--- DATA PROVIDED Enclosed Below ---

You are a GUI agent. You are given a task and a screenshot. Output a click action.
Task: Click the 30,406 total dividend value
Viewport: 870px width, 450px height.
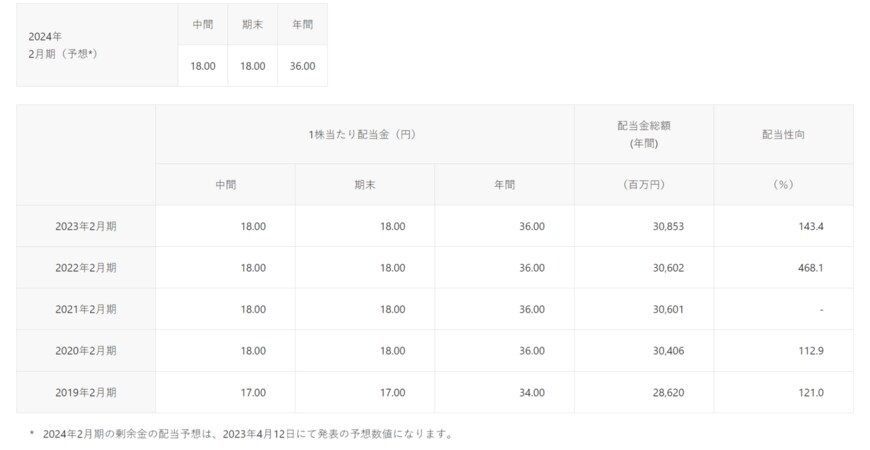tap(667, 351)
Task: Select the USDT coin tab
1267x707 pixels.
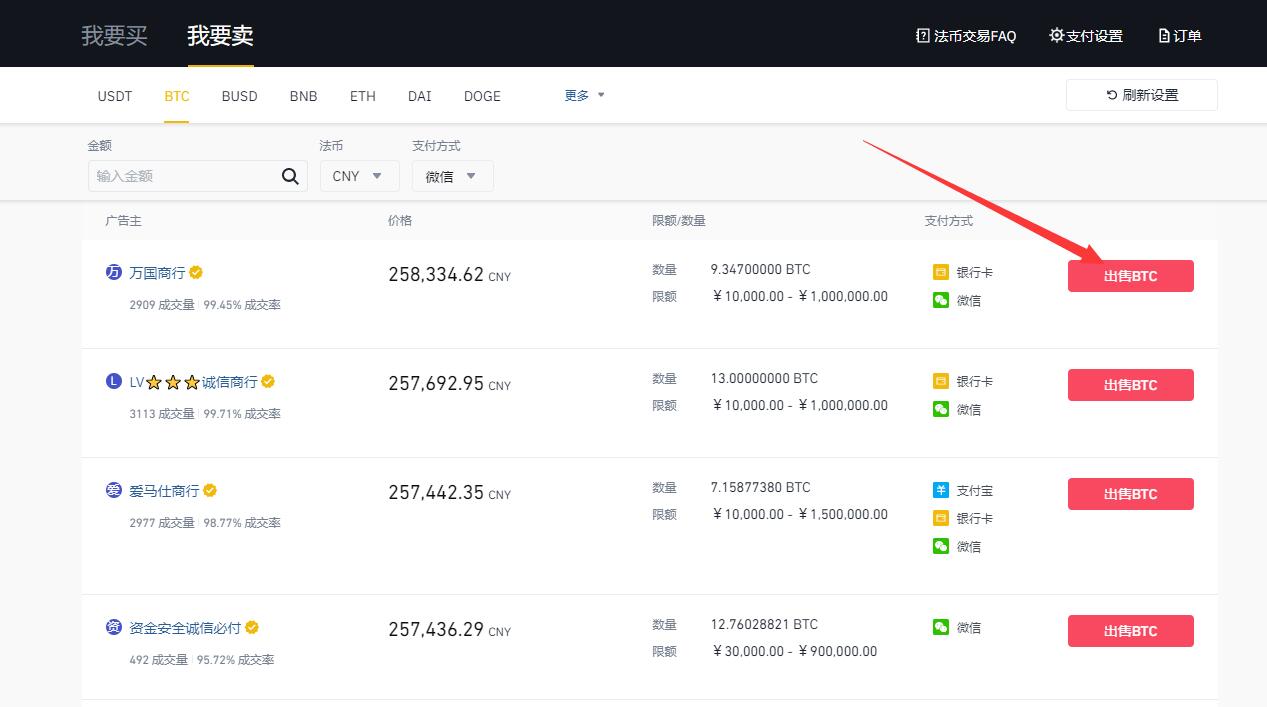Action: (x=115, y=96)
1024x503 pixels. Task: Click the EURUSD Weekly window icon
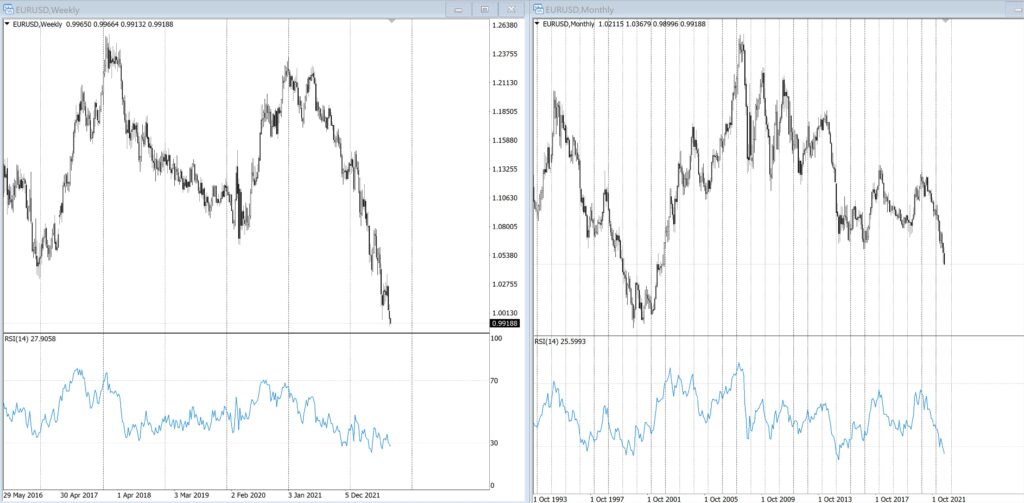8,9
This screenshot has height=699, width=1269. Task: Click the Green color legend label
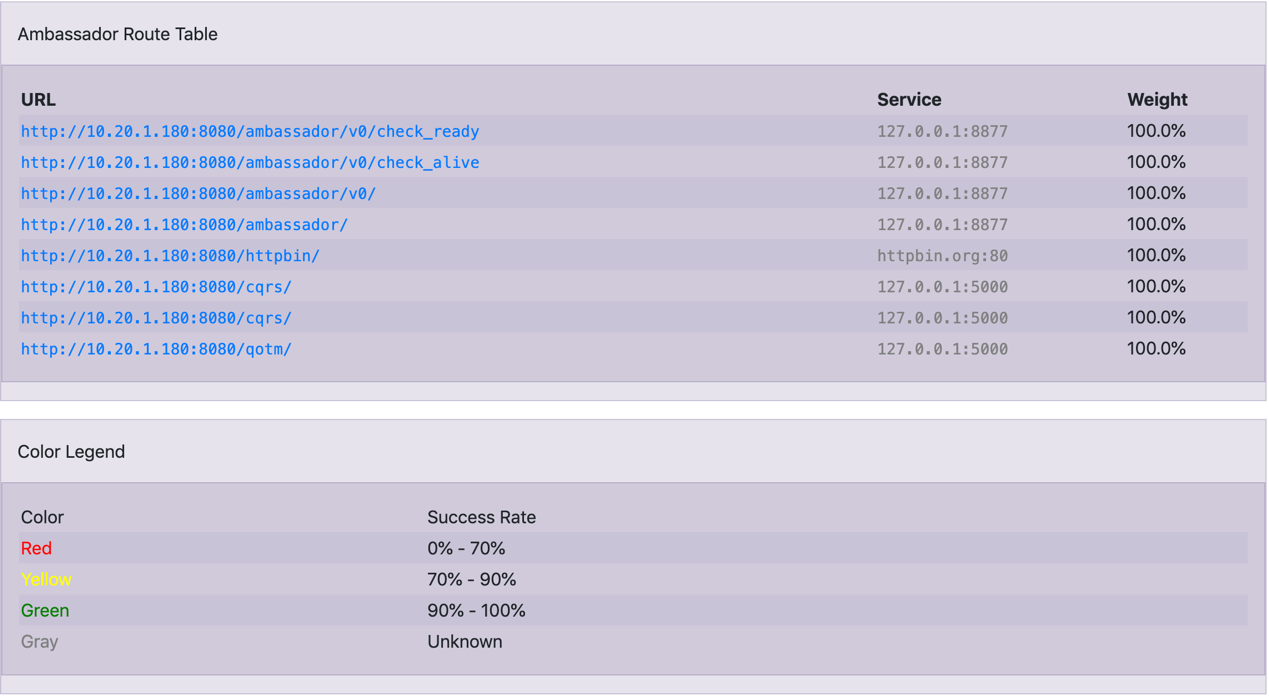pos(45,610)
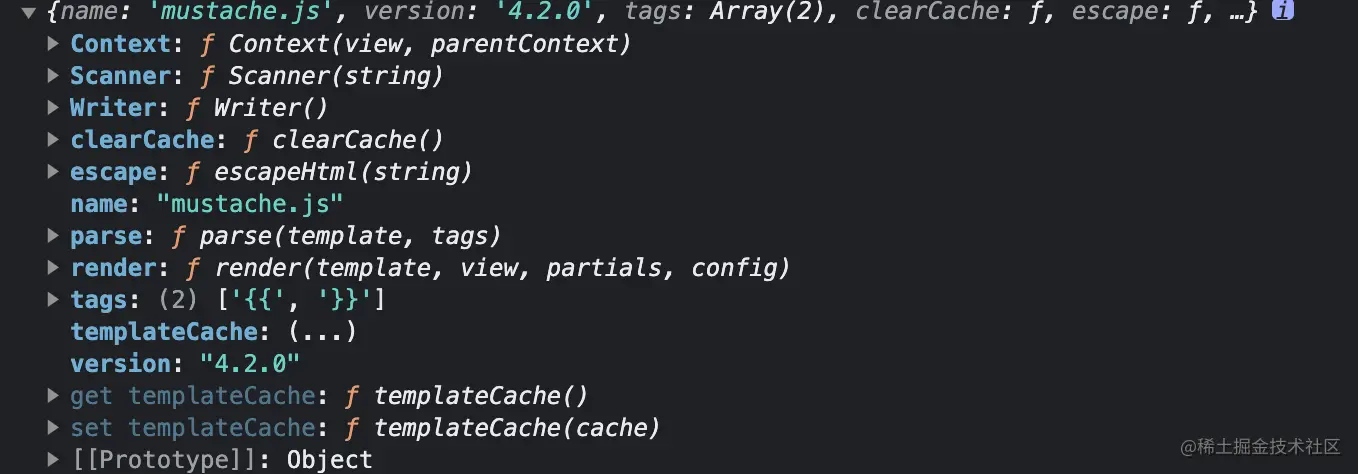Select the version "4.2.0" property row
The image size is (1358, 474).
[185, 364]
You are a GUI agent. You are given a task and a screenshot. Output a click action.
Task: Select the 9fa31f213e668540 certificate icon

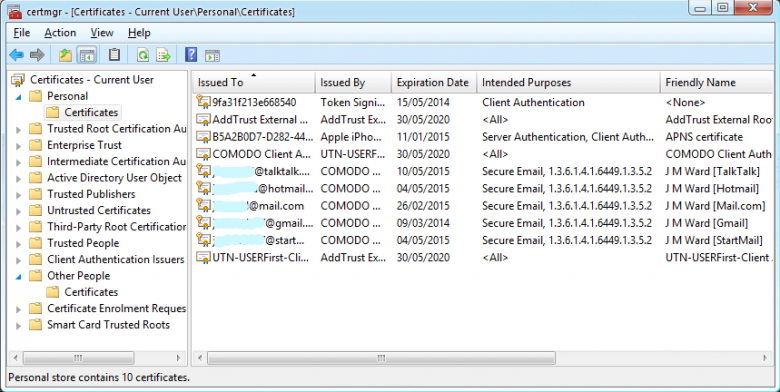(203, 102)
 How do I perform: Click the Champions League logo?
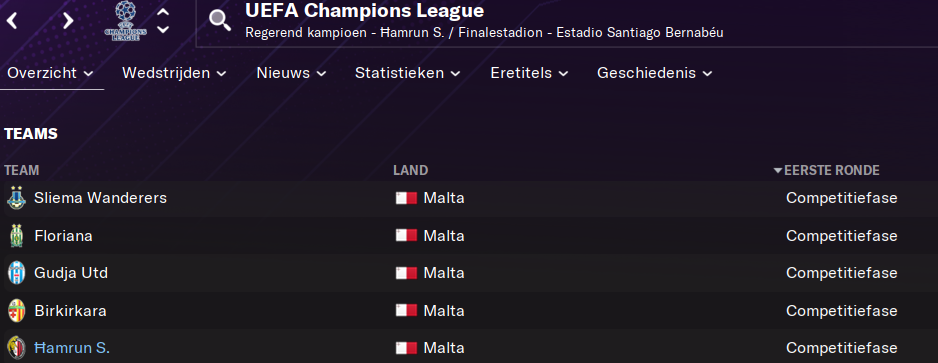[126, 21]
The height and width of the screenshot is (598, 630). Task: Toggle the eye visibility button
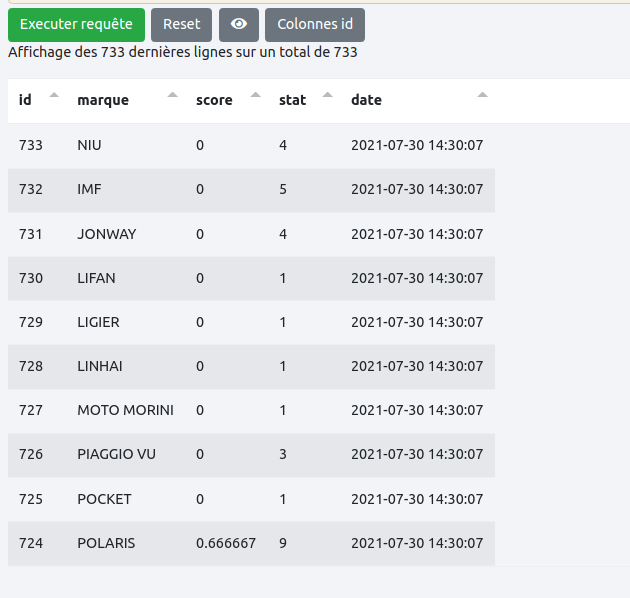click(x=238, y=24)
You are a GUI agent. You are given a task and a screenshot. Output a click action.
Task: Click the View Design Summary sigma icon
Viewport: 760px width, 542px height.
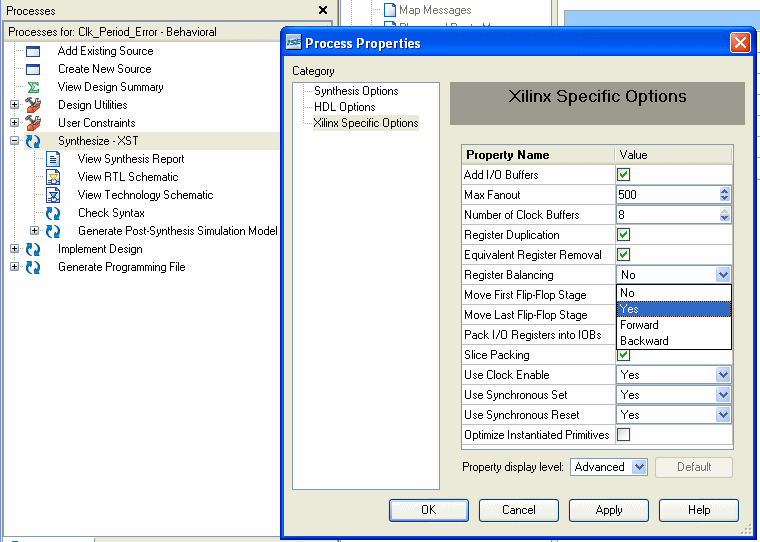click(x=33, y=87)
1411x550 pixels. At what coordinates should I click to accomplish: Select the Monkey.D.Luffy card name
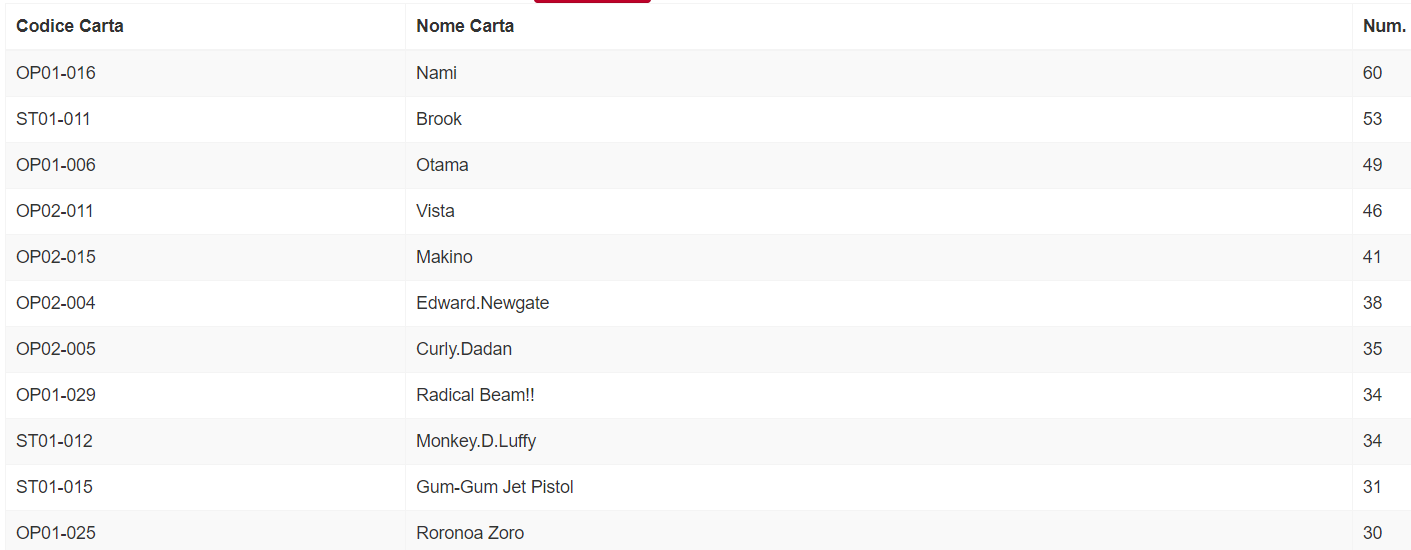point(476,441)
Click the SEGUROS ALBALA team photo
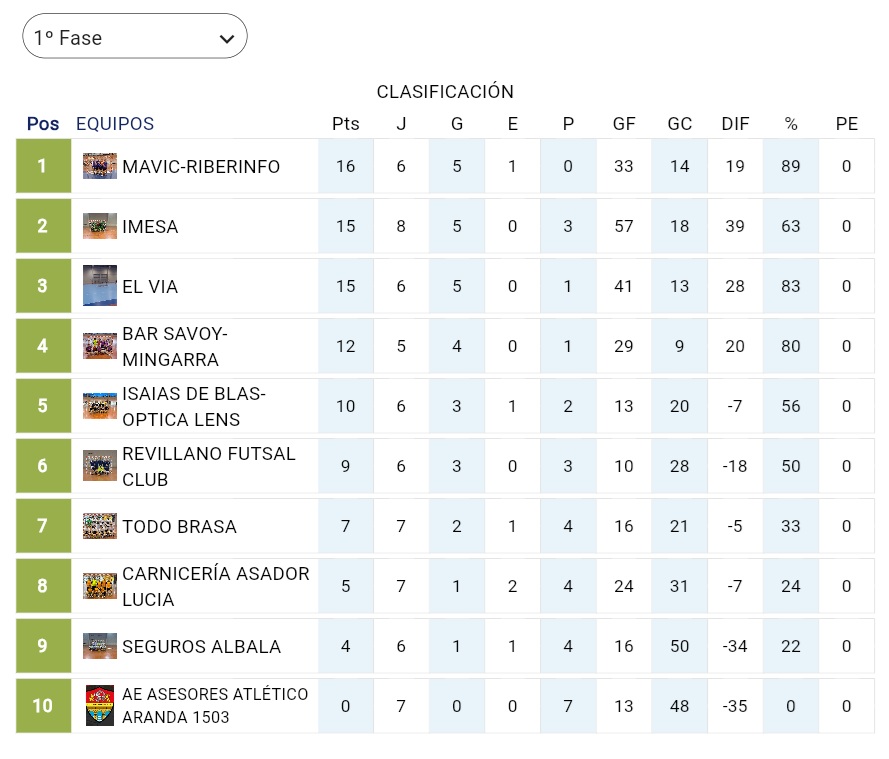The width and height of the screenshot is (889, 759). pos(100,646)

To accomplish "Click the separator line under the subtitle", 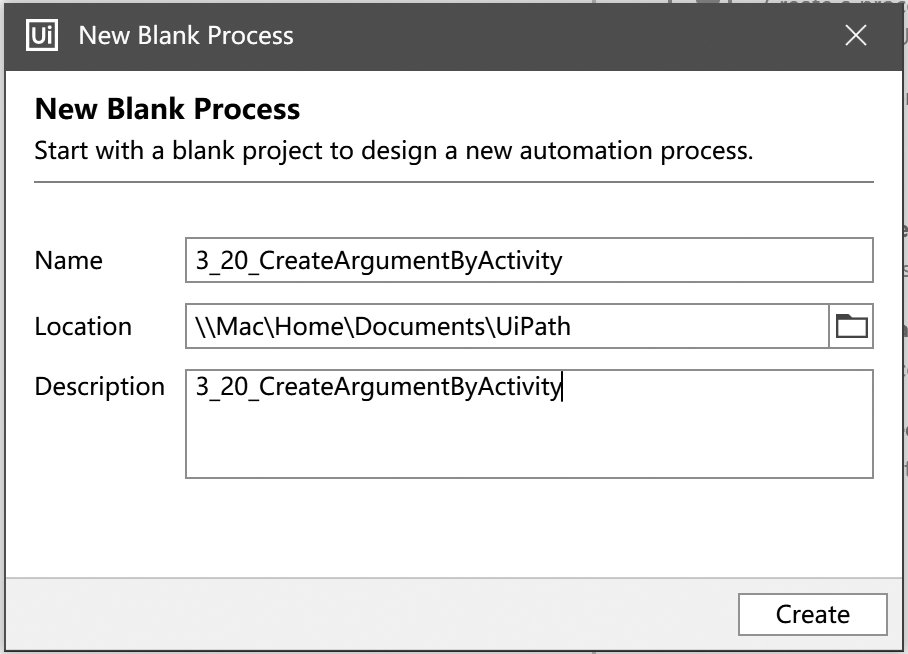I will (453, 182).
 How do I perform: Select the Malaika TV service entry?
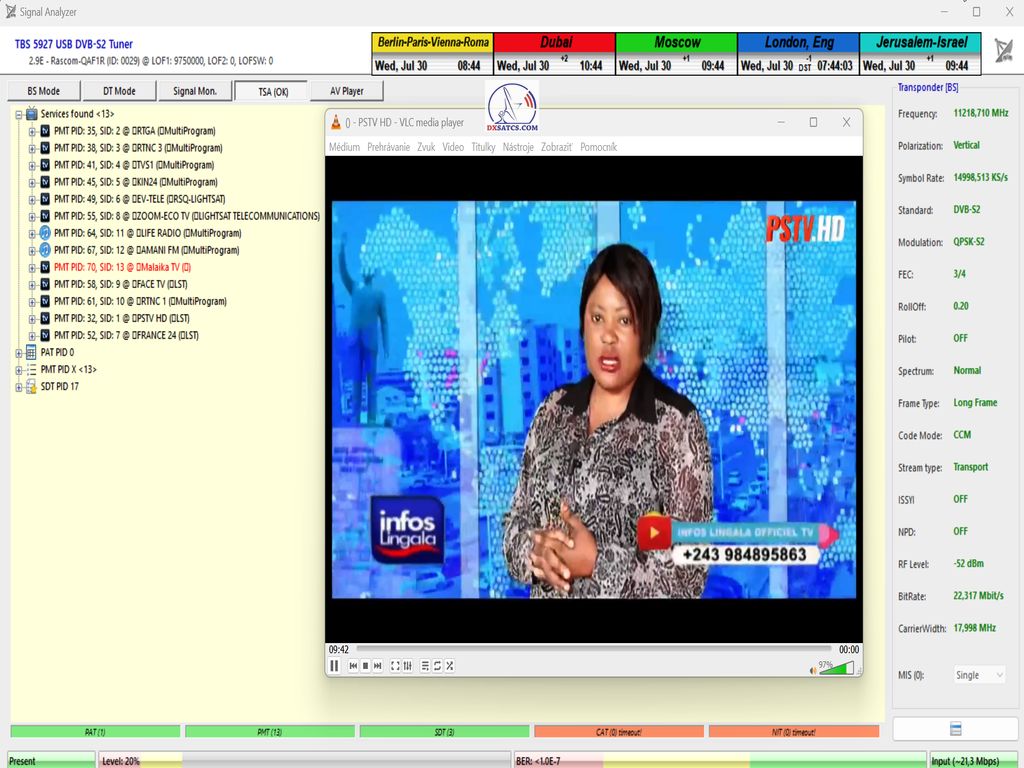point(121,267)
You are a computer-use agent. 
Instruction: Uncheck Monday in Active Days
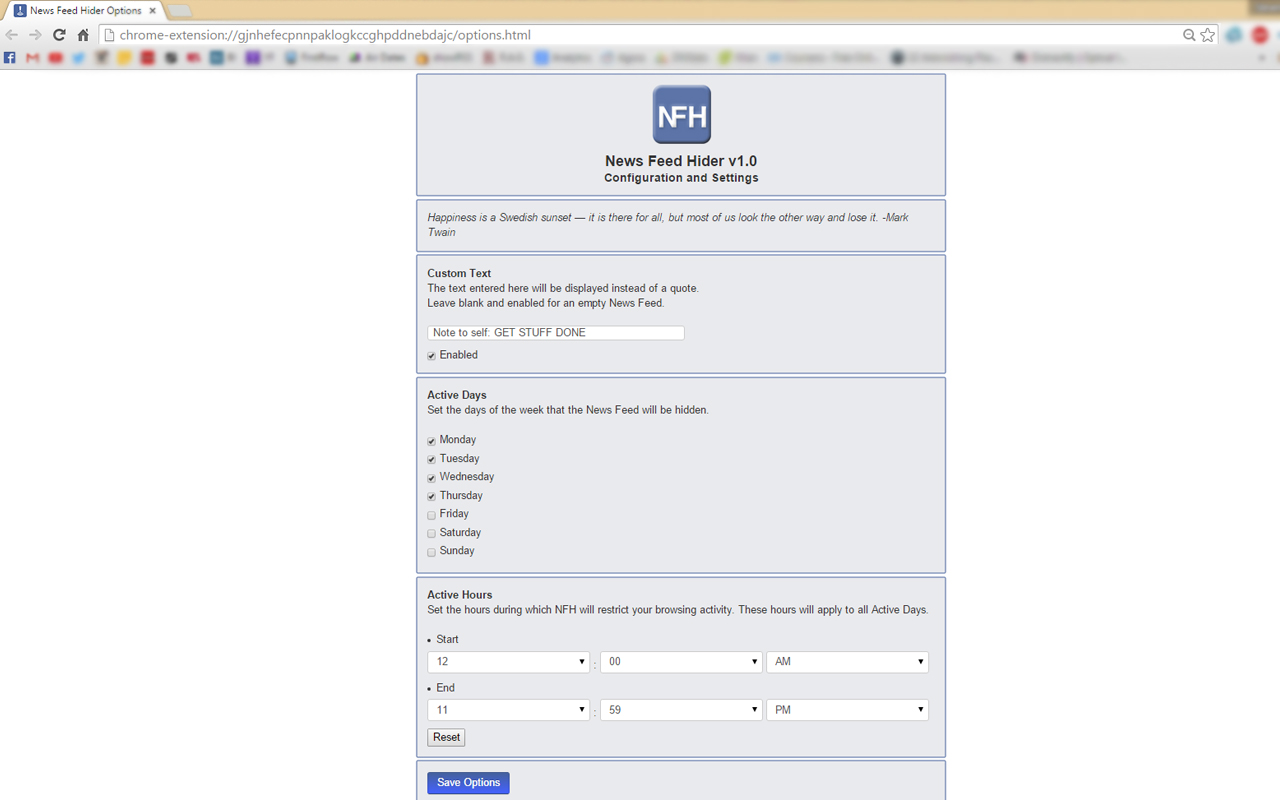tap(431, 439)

--- End of Enclosed DATA PROVIDED ---

## EXERCISE GOAL:
Restate word for word every line from the one with "Task: Click the 30,406 total dividend value" up to and including the one with "Task: Click the View" in the records above, minus the pictures.

## RESPONSE TO THIS EXERCISE:
Task: Click the 30,406 total dividend value
Viewport: 870px width, 450px height.
tap(667, 351)
Task: Select the USDT coin tab
1267x707 pixels.
Action: (x=115, y=96)
1024x503 pixels. Task: Click the EURUSD Weekly window icon
8,9
This screenshot has height=699, width=1269. Task: Click the Green color legend label
pos(45,610)
Select the version "4.2.0" property row
The image size is (1358, 474).
[185, 364]
You are a GUI agent. You are given a task and a screenshot. Output a click action.
Task: Select the 9fa31f213e668540 certificate icon

(203, 102)
 How do I perform: Click the Champions League logo?
[126, 21]
The height and width of the screenshot is (598, 630). Task: Toggle the eye visibility button
click(x=238, y=24)
You are a GUI agent. You are given a task and a screenshot. Output a click action.
Task: Click the View Design Summary sigma icon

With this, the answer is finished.